▶ **Task requirements**:
Output the data below exactly, without images.

Dataset excerpts START

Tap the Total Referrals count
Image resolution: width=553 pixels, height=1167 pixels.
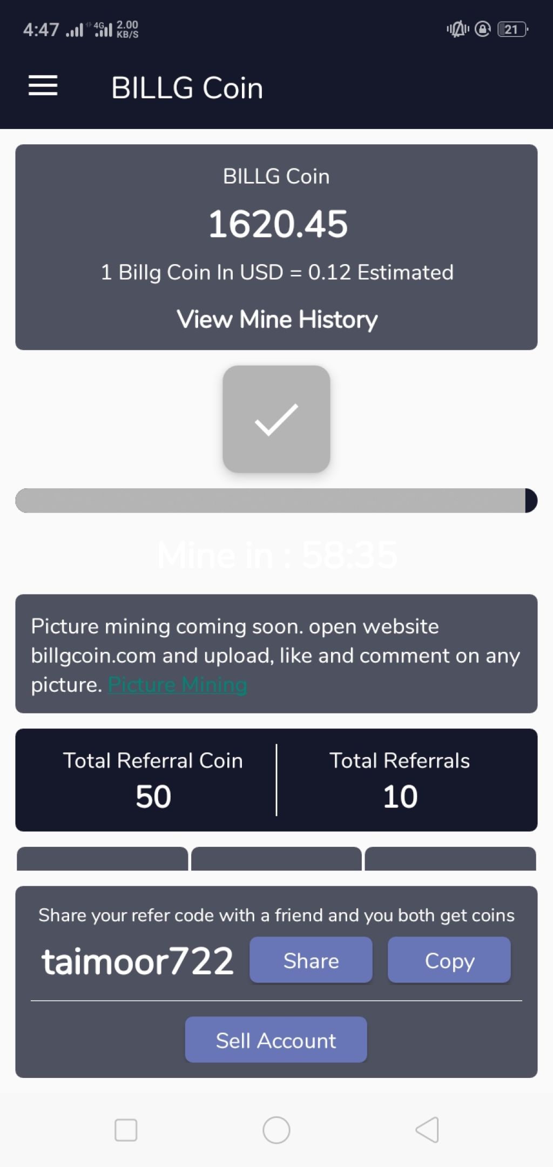[x=400, y=797]
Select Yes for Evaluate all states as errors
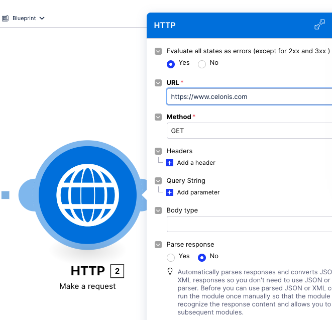This screenshot has width=332, height=320. coord(171,64)
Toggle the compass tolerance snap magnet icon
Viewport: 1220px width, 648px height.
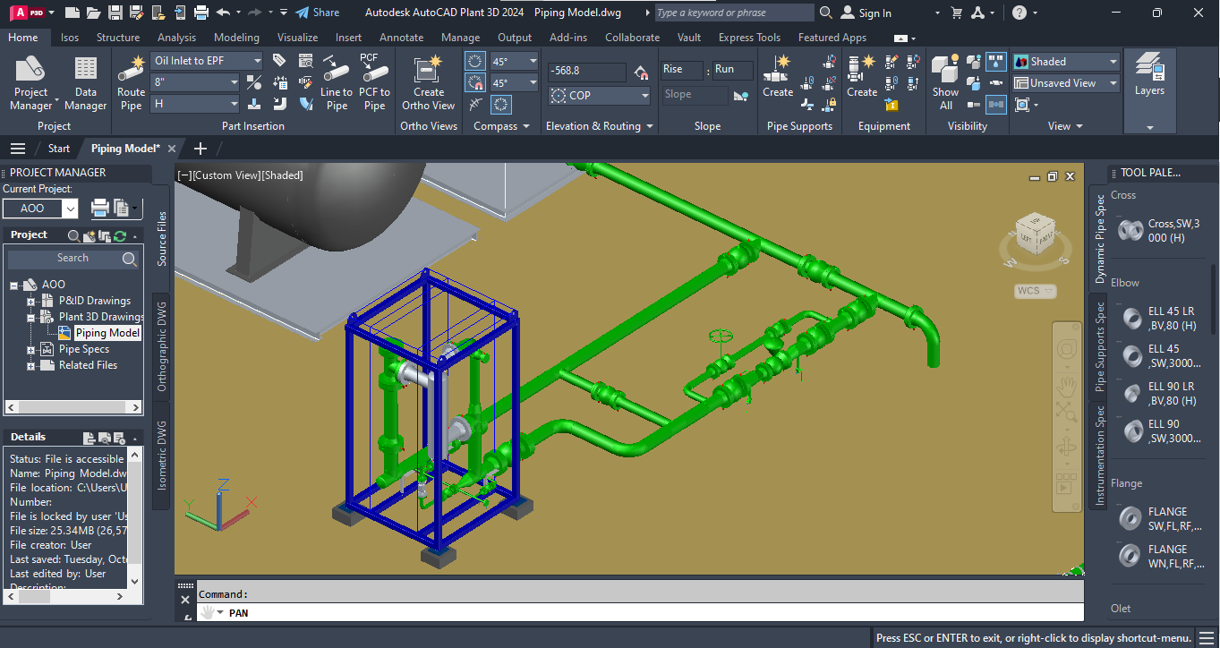(476, 83)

Dataset excerpts END

▶ **Output of the exercise**:
Tap the Total Referrals count
Image resolution: width=553 pixels, height=1167 pixels.
[x=400, y=797]
Select Yes for Evaluate all states as errors
This screenshot has width=332, height=320. coord(171,64)
Toggle the compass tolerance snap magnet icon
Viewport: 1220px width, 648px height.
(476, 83)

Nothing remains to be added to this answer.